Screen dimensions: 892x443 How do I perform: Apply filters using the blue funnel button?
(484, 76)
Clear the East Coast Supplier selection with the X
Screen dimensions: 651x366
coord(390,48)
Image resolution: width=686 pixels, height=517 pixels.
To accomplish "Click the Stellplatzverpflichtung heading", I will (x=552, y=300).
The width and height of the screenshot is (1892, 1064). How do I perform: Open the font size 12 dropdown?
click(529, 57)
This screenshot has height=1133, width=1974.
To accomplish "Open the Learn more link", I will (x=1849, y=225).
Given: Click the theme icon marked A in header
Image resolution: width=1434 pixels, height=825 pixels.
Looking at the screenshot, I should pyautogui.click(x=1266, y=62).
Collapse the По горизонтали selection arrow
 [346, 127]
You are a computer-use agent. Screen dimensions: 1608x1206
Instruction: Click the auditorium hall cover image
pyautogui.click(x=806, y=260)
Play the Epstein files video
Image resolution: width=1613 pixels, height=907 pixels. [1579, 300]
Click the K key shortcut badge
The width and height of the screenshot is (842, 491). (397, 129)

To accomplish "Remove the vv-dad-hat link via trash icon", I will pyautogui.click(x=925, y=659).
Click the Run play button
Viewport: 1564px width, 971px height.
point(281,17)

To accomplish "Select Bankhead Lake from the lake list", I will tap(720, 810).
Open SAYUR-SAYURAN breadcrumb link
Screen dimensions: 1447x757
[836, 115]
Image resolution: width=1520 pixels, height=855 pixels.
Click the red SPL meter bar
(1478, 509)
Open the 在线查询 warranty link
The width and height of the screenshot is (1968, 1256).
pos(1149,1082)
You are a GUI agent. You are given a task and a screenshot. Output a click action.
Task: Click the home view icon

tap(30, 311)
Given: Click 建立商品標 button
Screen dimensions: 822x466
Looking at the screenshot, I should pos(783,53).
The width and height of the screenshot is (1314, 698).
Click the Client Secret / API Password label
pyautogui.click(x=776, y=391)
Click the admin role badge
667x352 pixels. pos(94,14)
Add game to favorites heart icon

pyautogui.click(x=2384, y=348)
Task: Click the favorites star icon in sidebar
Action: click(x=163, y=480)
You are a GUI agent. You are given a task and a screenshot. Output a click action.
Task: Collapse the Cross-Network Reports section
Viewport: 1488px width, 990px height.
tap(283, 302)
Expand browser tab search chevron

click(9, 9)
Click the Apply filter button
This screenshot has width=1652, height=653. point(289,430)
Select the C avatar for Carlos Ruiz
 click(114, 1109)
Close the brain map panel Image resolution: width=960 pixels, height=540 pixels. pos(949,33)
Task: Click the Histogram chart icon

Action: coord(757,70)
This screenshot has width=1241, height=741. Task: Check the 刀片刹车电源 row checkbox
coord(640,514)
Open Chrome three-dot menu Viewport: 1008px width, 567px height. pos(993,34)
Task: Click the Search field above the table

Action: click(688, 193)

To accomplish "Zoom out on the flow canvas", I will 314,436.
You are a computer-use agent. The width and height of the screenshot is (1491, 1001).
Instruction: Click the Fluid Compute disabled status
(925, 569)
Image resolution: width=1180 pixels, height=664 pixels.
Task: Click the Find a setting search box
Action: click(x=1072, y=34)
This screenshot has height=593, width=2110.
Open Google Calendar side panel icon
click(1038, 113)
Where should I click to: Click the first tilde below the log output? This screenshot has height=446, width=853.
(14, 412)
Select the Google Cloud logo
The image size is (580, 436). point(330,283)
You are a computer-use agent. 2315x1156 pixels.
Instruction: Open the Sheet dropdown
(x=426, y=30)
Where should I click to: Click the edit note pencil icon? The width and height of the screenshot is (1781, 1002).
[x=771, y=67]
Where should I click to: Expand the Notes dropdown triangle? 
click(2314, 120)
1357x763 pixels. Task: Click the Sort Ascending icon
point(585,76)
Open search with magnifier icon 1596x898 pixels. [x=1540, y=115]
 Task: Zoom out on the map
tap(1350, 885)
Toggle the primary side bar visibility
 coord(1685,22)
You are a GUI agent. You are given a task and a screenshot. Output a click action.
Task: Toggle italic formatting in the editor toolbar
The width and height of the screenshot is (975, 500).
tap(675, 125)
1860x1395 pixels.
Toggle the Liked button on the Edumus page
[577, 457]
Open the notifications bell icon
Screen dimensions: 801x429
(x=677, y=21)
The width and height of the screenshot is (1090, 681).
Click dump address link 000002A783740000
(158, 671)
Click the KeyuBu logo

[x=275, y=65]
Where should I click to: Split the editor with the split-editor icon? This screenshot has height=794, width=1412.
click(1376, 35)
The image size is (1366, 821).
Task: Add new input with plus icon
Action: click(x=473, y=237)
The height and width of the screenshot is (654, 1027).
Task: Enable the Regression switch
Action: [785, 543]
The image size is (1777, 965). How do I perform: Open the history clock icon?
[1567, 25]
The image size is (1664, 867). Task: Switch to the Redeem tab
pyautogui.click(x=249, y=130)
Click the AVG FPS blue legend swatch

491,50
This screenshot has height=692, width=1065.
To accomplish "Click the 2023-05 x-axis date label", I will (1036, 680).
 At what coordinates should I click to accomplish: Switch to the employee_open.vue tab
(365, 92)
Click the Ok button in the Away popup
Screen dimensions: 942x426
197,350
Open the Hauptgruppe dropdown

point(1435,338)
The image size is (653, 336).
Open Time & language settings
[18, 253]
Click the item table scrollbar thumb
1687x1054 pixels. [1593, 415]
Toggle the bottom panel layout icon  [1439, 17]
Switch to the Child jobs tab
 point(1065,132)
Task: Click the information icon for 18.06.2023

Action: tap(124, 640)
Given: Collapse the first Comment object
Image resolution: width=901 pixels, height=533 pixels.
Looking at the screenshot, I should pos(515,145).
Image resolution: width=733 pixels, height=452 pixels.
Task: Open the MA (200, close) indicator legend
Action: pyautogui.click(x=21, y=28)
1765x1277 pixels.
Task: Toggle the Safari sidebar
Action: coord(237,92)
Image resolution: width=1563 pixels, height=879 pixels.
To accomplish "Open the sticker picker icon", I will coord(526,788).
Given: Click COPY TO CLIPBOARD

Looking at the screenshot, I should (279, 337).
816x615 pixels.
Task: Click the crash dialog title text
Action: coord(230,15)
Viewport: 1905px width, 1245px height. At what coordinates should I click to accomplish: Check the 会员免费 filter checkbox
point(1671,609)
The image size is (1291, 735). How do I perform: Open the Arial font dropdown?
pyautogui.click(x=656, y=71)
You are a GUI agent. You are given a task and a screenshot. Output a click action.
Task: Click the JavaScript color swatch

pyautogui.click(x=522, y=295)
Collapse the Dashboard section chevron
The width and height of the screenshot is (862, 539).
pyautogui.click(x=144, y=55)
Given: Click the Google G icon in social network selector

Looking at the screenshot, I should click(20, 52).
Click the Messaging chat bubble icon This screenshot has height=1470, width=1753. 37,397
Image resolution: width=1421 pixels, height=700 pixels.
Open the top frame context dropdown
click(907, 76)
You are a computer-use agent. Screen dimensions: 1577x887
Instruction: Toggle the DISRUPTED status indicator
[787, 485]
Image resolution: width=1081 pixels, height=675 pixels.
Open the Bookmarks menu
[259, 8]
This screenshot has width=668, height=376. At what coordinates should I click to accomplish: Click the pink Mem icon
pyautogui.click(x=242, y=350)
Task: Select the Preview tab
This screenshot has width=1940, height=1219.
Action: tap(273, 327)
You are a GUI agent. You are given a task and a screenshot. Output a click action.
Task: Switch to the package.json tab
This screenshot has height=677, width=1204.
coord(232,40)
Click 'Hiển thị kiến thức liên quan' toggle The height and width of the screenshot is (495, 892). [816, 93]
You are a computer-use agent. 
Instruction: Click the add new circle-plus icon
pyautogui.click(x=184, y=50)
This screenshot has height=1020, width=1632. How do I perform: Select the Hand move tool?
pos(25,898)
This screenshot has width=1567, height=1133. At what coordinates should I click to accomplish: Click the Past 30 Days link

• • •

> Exercise brief
Your task is to reproduce the entries exactly, starting at the first line and ending with the line containing "You are a computer-use agent. Screen dimensions: 1608x1206".

> Exercise response
Screen dimensions: 892x443 How do I perform: Apply filters using the blue funnel button?
(484, 76)
Clear the East Coast Supplier selection with the X
Screen dimensions: 651x366
coord(390,48)
Image resolution: width=686 pixels, height=517 pixels.
To accomplish "Click the Stellplatzverpflichtung heading", I will (x=552, y=300).
The width and height of the screenshot is (1892, 1064). How do I perform: Open the font size 12 dropdown?
click(529, 57)
This screenshot has height=1133, width=1974.
To accomplish "Open the Learn more link", I will (x=1849, y=225).
Given: Click the theme icon marked A in header
Image resolution: width=1434 pixels, height=825 pixels.
Looking at the screenshot, I should pyautogui.click(x=1266, y=62).
Collapse the По горизонтали selection arrow
 [346, 127]
You are a computer-use agent. Screen dimensions: 1608x1206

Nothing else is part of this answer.